▶ **Working data**
-- START --
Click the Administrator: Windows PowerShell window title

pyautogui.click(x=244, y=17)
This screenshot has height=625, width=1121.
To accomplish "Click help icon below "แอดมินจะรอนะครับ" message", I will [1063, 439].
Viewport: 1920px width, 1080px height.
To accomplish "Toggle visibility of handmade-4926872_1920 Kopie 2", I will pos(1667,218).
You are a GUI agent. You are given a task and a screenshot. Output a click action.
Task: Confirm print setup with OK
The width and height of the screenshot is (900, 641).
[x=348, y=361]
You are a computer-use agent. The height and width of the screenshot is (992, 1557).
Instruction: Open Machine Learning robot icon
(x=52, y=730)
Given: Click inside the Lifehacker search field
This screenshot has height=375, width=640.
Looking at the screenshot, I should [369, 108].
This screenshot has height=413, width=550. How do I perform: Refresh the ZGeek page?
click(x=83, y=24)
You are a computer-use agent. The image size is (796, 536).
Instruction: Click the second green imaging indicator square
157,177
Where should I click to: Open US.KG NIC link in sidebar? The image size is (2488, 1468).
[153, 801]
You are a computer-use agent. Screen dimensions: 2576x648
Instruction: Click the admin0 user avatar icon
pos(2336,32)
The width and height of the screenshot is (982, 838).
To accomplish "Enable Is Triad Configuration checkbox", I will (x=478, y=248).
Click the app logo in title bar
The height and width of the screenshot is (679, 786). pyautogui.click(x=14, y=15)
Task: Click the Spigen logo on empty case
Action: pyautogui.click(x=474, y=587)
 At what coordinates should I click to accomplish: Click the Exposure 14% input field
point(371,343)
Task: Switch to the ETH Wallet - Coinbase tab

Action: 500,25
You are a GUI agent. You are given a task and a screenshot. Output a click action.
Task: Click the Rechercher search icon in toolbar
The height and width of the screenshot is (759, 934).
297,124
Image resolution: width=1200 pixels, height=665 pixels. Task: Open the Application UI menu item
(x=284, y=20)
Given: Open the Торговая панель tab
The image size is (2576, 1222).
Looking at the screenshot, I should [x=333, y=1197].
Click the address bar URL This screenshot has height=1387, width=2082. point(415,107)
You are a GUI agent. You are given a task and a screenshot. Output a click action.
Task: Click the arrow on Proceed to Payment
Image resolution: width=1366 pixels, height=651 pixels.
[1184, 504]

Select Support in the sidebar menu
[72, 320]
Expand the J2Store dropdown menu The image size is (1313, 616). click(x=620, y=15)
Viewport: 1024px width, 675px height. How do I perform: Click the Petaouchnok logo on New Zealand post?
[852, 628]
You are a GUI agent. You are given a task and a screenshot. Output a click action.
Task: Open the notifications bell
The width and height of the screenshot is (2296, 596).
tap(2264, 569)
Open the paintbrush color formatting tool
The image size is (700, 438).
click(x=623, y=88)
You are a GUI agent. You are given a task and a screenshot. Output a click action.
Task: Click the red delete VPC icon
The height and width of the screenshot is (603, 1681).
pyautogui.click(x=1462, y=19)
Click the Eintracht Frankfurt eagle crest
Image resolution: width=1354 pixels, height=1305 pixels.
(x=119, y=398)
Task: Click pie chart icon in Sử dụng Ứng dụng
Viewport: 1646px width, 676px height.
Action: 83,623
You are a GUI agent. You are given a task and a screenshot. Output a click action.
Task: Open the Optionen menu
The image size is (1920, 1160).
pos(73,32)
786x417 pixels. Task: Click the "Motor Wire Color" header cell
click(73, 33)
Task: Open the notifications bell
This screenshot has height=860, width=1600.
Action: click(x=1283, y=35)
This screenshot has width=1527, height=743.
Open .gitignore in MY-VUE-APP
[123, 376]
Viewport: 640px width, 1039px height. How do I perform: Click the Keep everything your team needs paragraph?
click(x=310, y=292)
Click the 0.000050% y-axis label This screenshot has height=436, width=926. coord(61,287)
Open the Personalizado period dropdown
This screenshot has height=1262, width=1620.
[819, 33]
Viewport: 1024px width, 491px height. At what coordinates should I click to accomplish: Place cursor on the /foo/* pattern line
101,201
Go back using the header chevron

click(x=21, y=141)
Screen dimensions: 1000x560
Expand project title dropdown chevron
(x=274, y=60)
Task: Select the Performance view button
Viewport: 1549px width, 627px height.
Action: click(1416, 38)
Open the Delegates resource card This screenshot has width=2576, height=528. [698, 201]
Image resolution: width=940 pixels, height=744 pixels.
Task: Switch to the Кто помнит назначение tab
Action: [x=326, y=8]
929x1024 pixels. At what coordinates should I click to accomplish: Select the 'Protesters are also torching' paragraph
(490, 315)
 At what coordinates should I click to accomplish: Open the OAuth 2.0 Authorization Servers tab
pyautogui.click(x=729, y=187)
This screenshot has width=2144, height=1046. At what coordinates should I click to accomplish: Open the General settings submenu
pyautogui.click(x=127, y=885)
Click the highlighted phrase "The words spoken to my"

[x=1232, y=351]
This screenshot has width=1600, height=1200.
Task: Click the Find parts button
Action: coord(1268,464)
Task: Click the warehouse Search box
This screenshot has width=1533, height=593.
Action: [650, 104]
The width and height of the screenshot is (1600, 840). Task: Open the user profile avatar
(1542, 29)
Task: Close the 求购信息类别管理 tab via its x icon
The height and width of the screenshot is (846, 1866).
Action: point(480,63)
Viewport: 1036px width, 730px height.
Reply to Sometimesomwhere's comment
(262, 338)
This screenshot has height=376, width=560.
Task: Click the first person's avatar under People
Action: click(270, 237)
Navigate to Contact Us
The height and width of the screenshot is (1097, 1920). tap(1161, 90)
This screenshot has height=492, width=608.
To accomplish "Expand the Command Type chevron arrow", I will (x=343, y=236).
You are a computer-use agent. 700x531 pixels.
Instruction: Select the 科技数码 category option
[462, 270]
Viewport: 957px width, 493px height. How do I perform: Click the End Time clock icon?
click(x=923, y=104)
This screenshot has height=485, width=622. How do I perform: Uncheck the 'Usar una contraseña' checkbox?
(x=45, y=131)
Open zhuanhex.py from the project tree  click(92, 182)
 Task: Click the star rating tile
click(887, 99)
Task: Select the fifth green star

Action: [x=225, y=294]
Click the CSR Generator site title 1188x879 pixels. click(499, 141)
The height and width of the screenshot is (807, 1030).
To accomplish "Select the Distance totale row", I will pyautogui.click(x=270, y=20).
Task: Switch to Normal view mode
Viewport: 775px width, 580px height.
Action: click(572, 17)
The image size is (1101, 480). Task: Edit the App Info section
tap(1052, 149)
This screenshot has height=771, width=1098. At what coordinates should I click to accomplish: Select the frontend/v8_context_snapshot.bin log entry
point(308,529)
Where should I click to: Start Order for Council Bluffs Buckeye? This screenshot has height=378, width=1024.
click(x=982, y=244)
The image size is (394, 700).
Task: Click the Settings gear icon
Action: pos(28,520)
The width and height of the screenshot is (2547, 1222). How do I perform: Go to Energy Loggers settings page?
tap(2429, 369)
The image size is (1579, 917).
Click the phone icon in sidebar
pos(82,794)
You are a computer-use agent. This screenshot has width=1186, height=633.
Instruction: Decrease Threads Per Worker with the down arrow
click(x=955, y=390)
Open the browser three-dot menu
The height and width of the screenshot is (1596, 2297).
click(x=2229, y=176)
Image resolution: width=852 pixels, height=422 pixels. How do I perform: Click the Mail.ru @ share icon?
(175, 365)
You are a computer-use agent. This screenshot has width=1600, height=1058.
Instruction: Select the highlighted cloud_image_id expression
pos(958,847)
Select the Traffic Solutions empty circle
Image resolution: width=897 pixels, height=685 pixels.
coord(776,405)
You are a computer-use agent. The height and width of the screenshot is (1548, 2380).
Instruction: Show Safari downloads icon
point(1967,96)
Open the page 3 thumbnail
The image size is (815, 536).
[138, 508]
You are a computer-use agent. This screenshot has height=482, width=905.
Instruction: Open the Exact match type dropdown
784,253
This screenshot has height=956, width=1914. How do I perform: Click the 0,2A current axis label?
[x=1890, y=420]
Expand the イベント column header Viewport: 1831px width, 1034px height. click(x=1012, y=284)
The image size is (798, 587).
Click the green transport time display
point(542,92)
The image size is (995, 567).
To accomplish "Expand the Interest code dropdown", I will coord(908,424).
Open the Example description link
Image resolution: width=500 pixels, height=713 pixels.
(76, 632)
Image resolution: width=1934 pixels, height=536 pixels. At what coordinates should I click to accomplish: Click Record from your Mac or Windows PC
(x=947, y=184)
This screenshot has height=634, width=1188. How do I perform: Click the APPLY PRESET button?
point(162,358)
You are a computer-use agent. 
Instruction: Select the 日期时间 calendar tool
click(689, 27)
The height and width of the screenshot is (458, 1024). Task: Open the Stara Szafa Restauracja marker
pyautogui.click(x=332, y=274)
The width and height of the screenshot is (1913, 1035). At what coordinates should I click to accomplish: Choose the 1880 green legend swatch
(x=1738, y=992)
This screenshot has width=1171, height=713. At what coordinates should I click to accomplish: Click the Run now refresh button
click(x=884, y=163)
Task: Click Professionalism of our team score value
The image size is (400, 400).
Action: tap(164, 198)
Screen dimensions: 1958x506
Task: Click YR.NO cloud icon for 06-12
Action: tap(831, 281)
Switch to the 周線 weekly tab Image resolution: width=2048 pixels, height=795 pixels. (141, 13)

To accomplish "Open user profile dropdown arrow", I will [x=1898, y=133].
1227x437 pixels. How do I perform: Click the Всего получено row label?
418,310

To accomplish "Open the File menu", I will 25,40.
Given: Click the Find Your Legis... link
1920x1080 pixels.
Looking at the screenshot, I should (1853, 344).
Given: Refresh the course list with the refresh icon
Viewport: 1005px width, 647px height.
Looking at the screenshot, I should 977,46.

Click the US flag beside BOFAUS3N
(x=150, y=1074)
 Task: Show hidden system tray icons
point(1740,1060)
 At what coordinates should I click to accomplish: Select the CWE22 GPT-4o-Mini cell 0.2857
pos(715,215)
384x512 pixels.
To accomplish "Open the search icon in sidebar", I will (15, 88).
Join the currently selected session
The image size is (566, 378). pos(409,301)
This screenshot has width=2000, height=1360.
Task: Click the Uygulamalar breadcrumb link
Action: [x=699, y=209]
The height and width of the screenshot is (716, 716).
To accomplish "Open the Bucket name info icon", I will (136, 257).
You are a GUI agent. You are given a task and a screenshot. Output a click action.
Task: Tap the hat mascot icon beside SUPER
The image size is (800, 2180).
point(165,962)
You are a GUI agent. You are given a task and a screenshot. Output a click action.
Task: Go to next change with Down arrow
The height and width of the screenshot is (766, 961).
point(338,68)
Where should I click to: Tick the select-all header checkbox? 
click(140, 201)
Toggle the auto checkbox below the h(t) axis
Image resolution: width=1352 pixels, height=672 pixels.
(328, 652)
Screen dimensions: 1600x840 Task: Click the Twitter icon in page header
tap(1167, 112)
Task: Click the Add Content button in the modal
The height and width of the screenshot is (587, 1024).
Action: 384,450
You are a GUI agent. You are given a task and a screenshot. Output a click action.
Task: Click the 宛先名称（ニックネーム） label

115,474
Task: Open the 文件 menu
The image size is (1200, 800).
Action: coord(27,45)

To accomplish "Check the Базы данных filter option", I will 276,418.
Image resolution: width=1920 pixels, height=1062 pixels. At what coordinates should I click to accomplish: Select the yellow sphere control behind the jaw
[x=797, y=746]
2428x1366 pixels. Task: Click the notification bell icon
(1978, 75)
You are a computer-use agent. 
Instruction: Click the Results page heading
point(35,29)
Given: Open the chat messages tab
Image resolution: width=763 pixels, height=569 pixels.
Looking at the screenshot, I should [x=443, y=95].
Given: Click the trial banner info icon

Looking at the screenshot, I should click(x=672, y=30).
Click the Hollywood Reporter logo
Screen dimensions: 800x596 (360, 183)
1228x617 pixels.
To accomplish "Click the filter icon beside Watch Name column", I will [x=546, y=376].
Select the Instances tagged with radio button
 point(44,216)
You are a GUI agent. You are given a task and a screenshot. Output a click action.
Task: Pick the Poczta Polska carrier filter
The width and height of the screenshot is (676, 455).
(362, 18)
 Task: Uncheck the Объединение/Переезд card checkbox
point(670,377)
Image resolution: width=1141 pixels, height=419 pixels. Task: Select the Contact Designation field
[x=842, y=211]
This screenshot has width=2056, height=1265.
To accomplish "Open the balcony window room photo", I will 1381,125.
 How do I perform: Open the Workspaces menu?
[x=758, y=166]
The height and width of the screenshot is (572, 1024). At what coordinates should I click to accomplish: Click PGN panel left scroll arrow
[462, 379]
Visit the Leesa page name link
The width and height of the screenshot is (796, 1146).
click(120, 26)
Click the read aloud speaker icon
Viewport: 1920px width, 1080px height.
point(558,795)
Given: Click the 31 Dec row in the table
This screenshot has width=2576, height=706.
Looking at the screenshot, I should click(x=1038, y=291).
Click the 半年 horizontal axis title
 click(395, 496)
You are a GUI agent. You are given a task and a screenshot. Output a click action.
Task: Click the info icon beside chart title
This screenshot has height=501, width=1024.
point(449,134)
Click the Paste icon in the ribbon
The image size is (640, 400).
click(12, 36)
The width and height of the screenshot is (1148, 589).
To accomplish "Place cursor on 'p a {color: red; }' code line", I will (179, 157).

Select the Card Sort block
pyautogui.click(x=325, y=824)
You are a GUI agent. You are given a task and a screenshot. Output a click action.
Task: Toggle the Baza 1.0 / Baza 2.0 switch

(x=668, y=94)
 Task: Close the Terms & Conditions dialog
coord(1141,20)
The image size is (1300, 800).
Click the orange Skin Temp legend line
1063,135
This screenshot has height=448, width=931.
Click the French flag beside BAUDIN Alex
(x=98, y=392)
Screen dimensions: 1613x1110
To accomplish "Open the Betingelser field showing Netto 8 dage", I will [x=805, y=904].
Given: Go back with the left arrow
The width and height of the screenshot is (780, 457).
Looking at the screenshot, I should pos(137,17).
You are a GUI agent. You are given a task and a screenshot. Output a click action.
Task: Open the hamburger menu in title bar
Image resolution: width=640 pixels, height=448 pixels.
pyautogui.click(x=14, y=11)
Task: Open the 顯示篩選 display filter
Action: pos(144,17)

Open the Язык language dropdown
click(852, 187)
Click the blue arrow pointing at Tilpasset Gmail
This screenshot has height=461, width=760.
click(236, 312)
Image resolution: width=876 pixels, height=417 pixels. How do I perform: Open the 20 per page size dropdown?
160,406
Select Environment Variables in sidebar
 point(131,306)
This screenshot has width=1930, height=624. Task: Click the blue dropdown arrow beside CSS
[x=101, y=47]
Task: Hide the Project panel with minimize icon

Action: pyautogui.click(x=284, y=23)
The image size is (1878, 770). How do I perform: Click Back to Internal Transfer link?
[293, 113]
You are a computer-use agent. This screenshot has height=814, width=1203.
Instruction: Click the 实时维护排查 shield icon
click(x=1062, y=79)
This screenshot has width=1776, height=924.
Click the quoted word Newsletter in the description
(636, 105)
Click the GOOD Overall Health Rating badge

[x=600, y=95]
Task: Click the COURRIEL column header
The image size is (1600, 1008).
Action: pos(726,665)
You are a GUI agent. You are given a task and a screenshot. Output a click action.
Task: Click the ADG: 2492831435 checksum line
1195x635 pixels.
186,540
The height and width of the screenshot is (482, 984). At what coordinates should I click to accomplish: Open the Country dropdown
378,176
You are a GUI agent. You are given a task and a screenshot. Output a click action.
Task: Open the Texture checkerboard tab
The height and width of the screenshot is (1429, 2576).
-- END --
▶ **To be done**
Place every line of the records above, from the first one through the line that contains "pos(2336,32)", into a JSON list of strings, with one string per line and no blank lines.

▶ **Solved problem**
[
  "Click the Administrator: Windows PowerShell window title",
  "pyautogui.click(x=244, y=17)",
  "This screenshot has height=625, width=1121.",
  "To accomplish \"Click help icon below \"แอดมินจะรอนะครับ\" message\", I will [1063, 439].",
  "Viewport: 1920px width, 1080px height.",
  "To accomplish \"Toggle visibility of handmade-4926872_1920 Kopie 2\", I will pos(1667,218).",
  "You are a GUI agent. You are given a task and a screenshot. Output a click action.",
  "Task: Confirm print setup with OK",
  "The width and height of the screenshot is (900, 641).",
  "[x=348, y=361]",
  "You are a computer-use agent. The height and width of the screenshot is (992, 1557).",
  "Instruction: Open Machine Learning robot icon",
  "(x=52, y=730)",
  "Given: Click inside the Lifehacker search field",
  "This screenshot has height=375, width=640.",
  "Looking at the screenshot, I should [369, 108].",
  "This screenshot has height=413, width=550. How do I perform: Refresh the ZGeek page?",
  "click(x=83, y=24)",
  "You are a computer-use agent. The image size is (796, 536).",
  "Instruction: Click the second green imaging indicator square",
  "157,177",
  "Where should I click to: Open US.KG NIC link in sidebar? The image size is (2488, 1468).",
  "[153, 801]",
  "You are a computer-use agent. Screen dimensions: 2576x648",
  "Instruction: Click the admin0 user avatar icon",
  "pos(2336,32)"
]